Ogni giorno ci svegliamo, vestiamo, facciamo colazione, usciamo, studiamo o lavoriamo, rincasiamo, dormiamo. Ogni giorno parliamo e spesso ci lamentiamo come se fossimo vittime e il mondo ce l’avesse con noi.
Doris Salcedo, artista colombiana nata a Bogotà, patria di stragi, stupri, violenze di massa, ma anche di violenze terroristiche e passionali, invece che lamentarsi, decide di descrivere nel modo più attendibile possibile ciò che le vere vittime le raccontano attraverso installazioni pubbliche di grande potenza come Fragmentos.
In quest’opera, da lei concepita, venti donne colombiane vittime di stupri di massa decidono di fondere 37 tonnellate di armi con cui verrà steso un pavimento calpestabile per indicare che l’uomo può e deve essere superiore alla violenza stessa. Un modo per tradurre la violenza in spettacolo di cui loro sono le attrici, le scenografe, le protagoniste, un modo per tradurre le loro parole in un messaggio destinato a tutti.
Spesso la violenza non riguarda solo chi la subisce ma anche chi la compie: rimorsi, pentimenti, senso di colpa si trasformano in armi a doppio taglio che feriscono da entrambi i lati, vittima e colpevole.

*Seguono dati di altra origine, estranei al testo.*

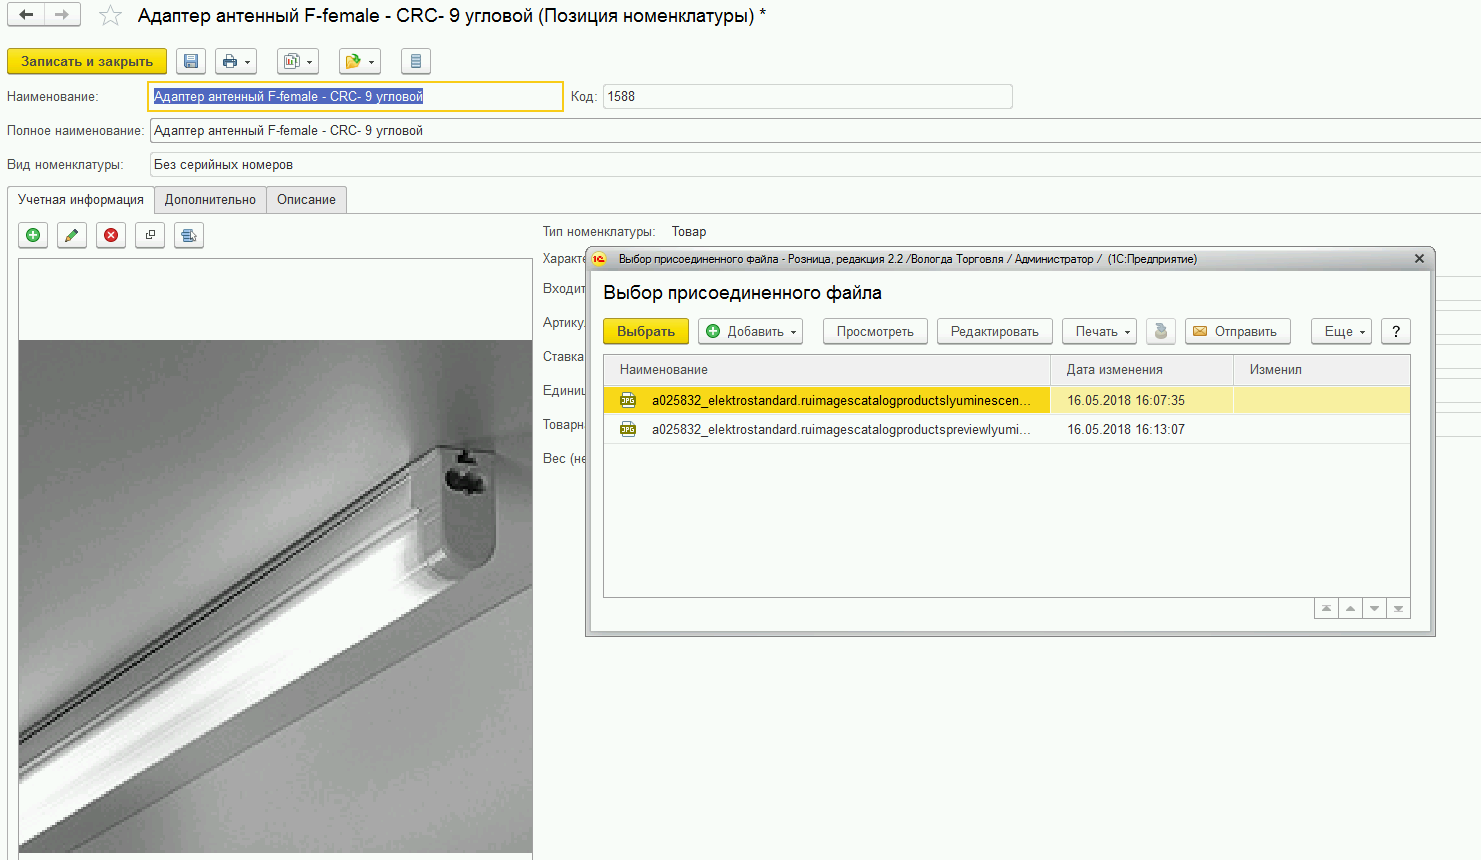
Task: Expand the Добавить dropdown in the dialog
Action: coord(751,331)
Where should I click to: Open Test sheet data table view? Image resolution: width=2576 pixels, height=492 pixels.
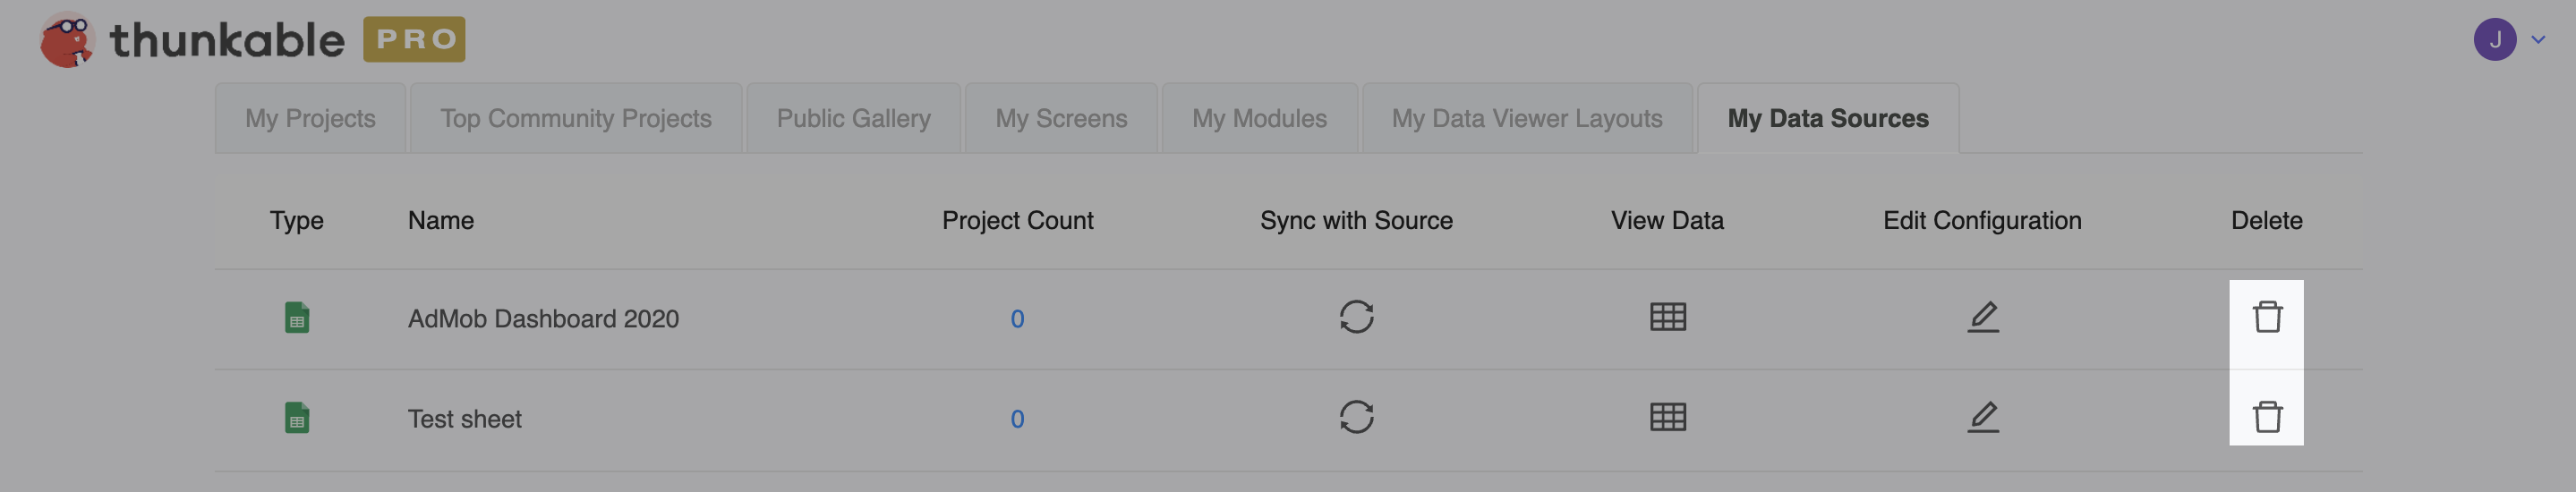coord(1667,417)
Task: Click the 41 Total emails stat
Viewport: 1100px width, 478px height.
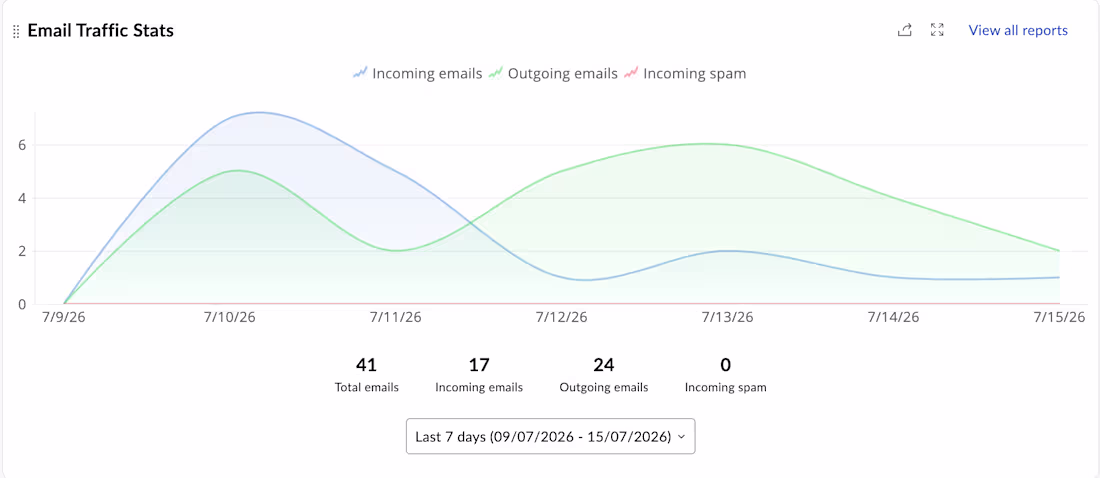Action: point(366,375)
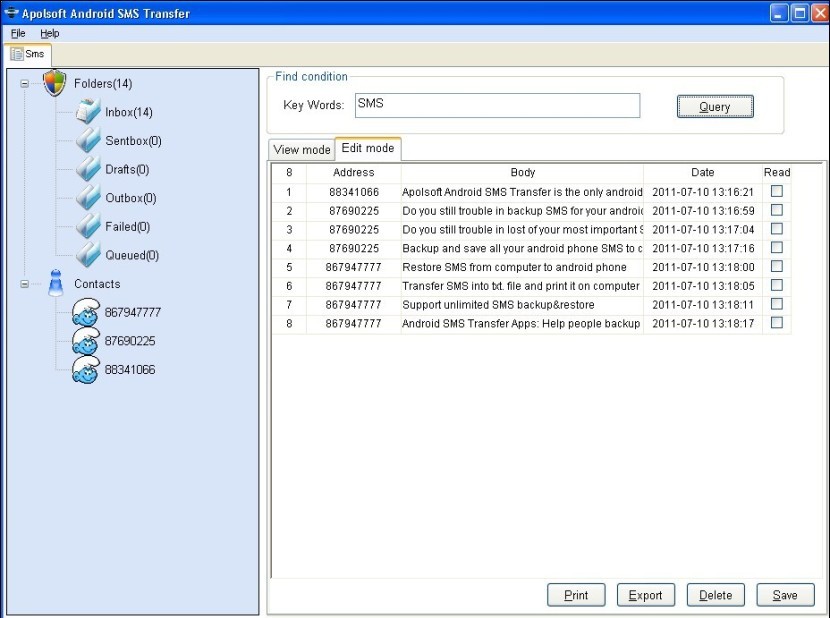Open the Sentbox folder icon

tap(89, 141)
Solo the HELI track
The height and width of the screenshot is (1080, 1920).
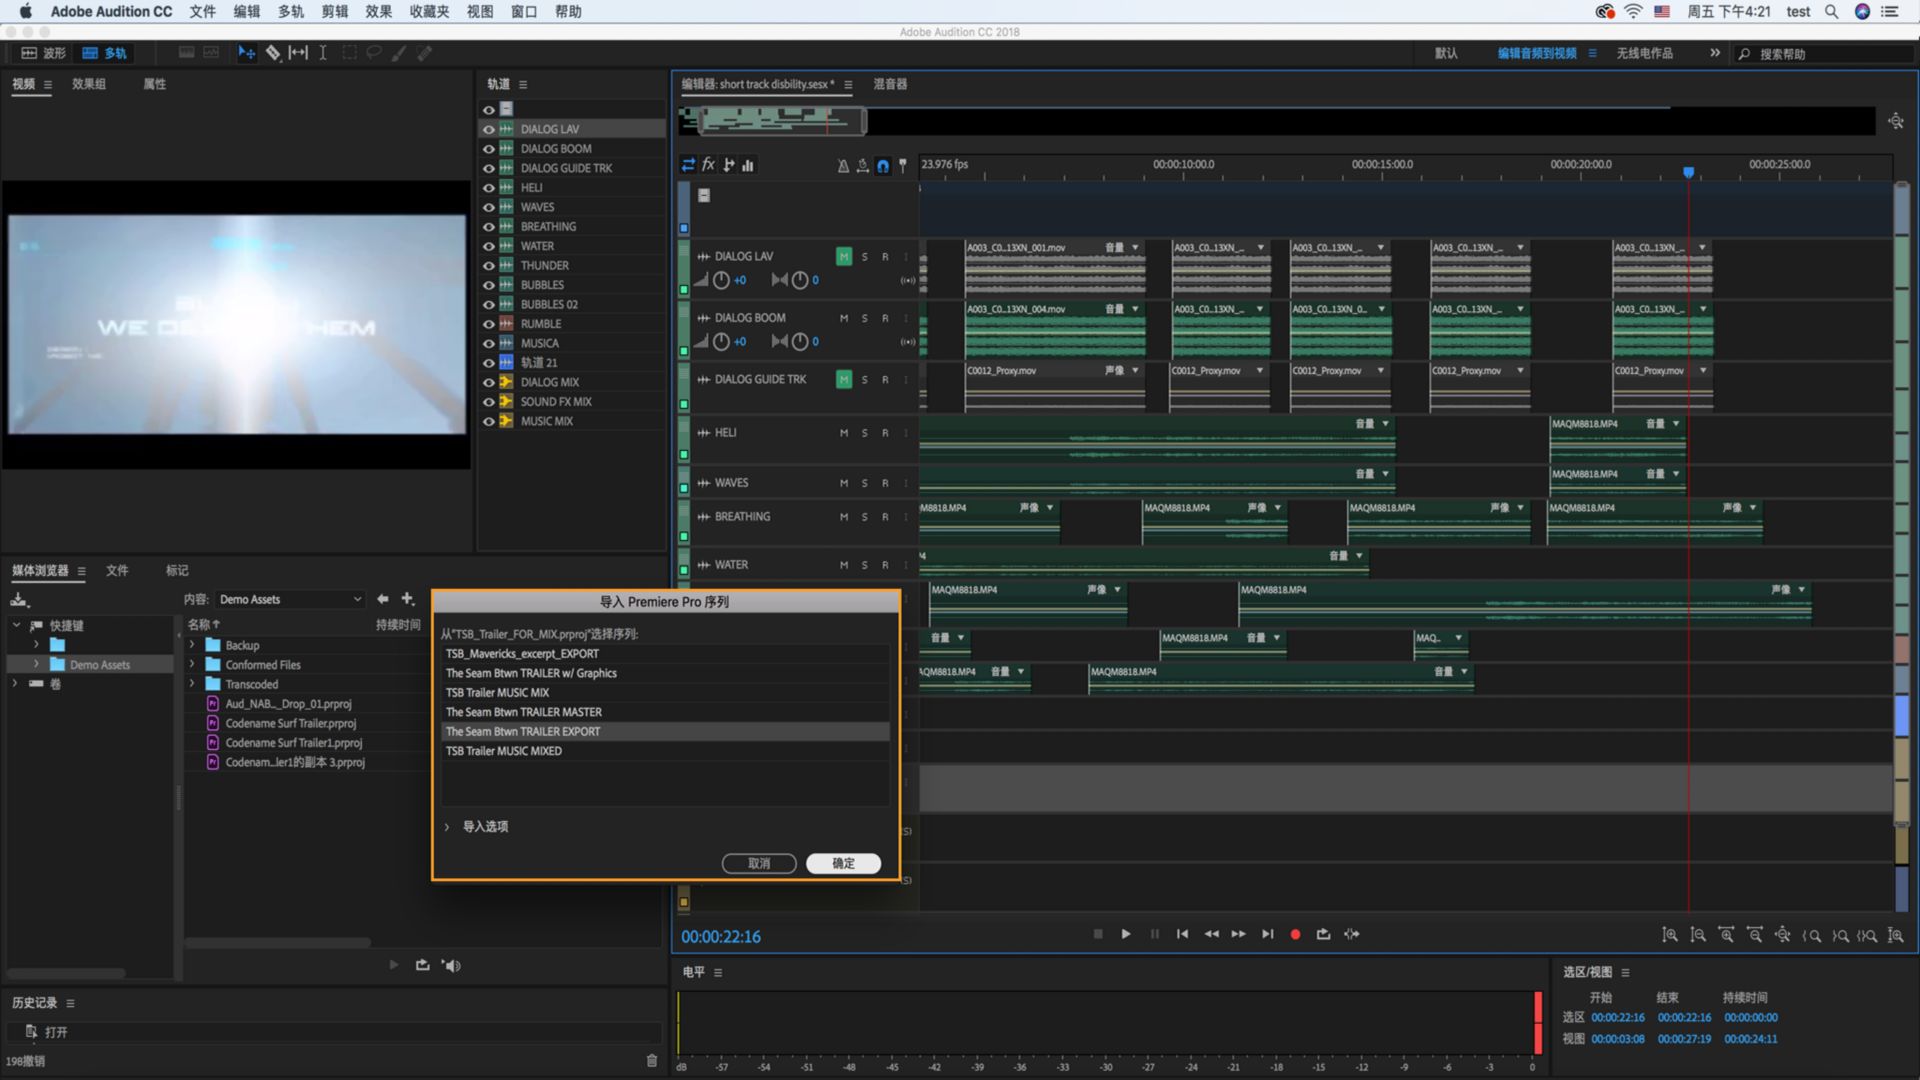tap(864, 432)
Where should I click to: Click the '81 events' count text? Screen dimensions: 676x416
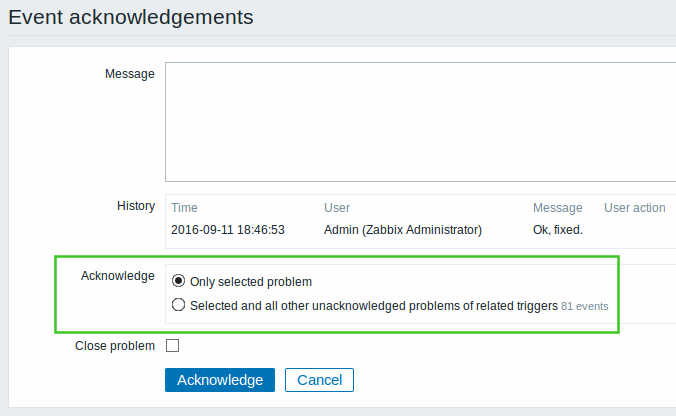point(585,306)
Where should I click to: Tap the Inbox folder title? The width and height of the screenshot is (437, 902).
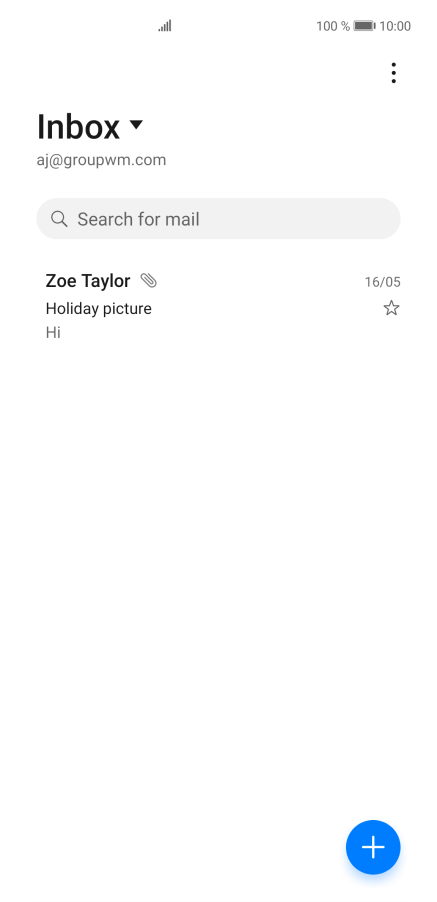click(x=78, y=127)
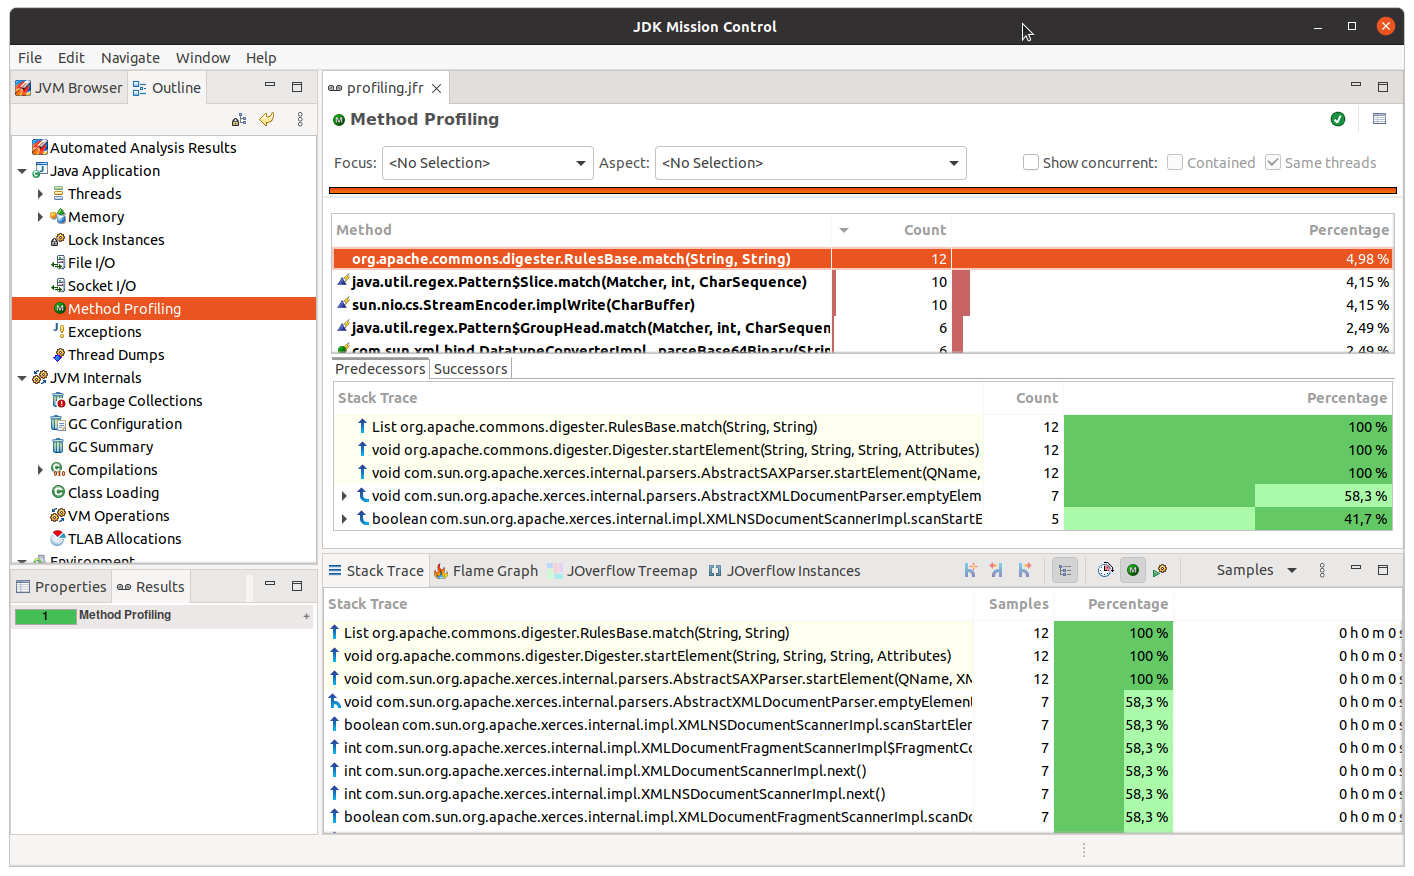Click the tree layout icon in Outline toolbar

tap(239, 119)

Doris Salcedo è riuscita a riconoscere quest’aspetto della violenza già dal 1995, quando vinse il prestigioso premio Guggenheim Fellowship per le arti visive con l’opera ‘Preghiera muta’, smettendo di parlare dei fatti e tentando di tradurre in opere il pensiero di chi ha subito violenza: in altre parole intraprese la polare, ombrosa strada della concretezza. Il famoso vicolo buio.
Tornando a Fragmentos, queste venti donne ribaltano finalmente il ruolo delle armi nella vita dell’ uomo, poiché sono gli uomini, per una volta , a calpestare le armi e non il contrario.
Il pavimento è anche la base dalla quale iniziare a costruire le fondamenta di un edificio e, nel caso di quest’opera, il punto di partenza dal quale ricostruire la Colombia: un pavimento di migliaia di armi, strumenti nelle mani dell’uomo, ma nello stesso tempo strumenti che ne condizionano le scelte, la vita.
Nelle sue interviste Doris parla di un tunnel (l’idealizzazione del suo paese natale , la Colombia) , dal quale è impossibile uscire e dentro il quale l’unica luce è rappresentata da coloro che lei chiama ‘eroi’, persone sopravvissute all’indicibile o vittime cadute sul campo, la cui memoria va alimentata di continuo.
Non si può uscire dal tunnel, ma si trovano guerrieri per strada, che con la loro sofferenza illuminano la nostra vita e continuano a darci degli insegnamenti. Doris Salcedo ritiene di non potersi lamentare , perché non è stata vittima di violenza. Ma ascoltare e cercare di raccontare in modo fedele le cose che succedono a chi è stato meno fortunato, è ritenuto da lei più che un disagio un dono.
Di fronte a queste violenze, non possiamo di certo lamentarci come spesso facciamo per questioni insignificanti; forse dovremmo prendere atto che se non facciamo niente l’arma a doppio taglio della violenza entra più a fondo nella carne. La nostra e quella delle vittime.